Directions for this task - Return the rows between the one containing "(860, 3, 872, 9)" and the one containing "27, 564, 42)", inclusive, copying each line verbatim.

[BEGIN]

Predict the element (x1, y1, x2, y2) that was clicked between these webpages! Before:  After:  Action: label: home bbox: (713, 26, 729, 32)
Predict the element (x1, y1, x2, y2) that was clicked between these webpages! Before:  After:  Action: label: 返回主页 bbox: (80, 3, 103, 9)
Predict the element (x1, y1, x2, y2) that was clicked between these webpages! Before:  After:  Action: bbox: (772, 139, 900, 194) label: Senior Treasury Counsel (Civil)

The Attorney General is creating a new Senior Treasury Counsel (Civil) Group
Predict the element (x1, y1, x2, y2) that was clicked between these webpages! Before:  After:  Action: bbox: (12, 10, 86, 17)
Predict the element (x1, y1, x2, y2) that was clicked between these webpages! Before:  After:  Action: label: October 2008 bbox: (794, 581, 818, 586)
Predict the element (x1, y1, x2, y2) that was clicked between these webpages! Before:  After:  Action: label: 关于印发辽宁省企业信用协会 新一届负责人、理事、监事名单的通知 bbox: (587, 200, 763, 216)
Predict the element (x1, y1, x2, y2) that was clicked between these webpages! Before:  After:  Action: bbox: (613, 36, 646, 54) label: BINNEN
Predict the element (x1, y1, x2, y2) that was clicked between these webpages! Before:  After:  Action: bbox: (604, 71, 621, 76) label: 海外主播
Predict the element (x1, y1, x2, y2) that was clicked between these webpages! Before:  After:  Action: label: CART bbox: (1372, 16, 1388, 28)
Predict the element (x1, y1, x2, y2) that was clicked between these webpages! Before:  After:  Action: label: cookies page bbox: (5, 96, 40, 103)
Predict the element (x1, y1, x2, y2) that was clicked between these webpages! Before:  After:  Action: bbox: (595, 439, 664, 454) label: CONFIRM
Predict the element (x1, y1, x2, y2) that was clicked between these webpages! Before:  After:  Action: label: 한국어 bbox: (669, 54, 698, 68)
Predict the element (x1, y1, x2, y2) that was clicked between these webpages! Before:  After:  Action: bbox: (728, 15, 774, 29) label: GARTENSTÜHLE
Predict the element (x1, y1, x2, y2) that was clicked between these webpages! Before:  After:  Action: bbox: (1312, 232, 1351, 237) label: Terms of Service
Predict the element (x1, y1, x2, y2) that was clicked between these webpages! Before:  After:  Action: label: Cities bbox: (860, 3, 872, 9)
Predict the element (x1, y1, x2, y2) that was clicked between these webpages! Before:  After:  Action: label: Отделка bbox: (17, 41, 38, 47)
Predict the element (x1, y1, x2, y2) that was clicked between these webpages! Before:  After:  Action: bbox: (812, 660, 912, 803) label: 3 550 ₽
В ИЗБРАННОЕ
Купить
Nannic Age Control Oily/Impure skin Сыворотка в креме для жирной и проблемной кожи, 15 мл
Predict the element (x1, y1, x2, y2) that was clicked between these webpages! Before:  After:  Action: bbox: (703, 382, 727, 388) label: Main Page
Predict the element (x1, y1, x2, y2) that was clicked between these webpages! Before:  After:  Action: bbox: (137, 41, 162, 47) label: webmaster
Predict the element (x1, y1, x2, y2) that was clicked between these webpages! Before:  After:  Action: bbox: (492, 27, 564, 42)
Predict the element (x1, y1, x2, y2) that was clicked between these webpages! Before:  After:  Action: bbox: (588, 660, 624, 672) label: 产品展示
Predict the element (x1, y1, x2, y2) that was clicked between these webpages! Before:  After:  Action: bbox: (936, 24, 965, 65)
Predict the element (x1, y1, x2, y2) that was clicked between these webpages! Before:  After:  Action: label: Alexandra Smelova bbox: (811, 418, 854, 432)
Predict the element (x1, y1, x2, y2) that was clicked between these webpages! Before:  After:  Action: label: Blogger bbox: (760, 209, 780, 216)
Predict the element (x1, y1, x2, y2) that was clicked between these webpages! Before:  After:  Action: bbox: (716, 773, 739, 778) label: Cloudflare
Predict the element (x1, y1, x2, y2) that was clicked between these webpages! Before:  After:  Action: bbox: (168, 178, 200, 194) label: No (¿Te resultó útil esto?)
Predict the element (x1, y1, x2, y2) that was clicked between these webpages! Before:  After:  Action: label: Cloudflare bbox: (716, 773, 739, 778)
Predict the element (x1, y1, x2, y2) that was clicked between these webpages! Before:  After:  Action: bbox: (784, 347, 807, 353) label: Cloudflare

[END]

Output below -
Predict the element (x1, y1, x2, y2) that was clicked between these webpages! Before:  After:  Action: label: Cities bbox: (860, 3, 872, 9)
Predict the element (x1, y1, x2, y2) that was clicked between these webpages! Before:  After:  Action: label: Отделка bbox: (17, 41, 38, 47)
Predict the element (x1, y1, x2, y2) that was clicked between these webpages! Before:  After:  Action: bbox: (812, 660, 912, 803) label: 3 550 ₽
В ИЗБРАННОЕ
Купить
Nannic Age Control Oily/Impure skin Сыворотка в креме для жирной и проблемной кожи, 15 мл
Predict the element (x1, y1, x2, y2) that was clicked between these webpages! Before:  After:  Action: bbox: (703, 382, 727, 388) label: Main Page
Predict the element (x1, y1, x2, y2) that was clicked between these webpages! Before:  After:  Action: bbox: (137, 41, 162, 47) label: webmaster
Predict the element (x1, y1, x2, y2) that was clicked between these webpages! Before:  After:  Action: bbox: (492, 27, 564, 42)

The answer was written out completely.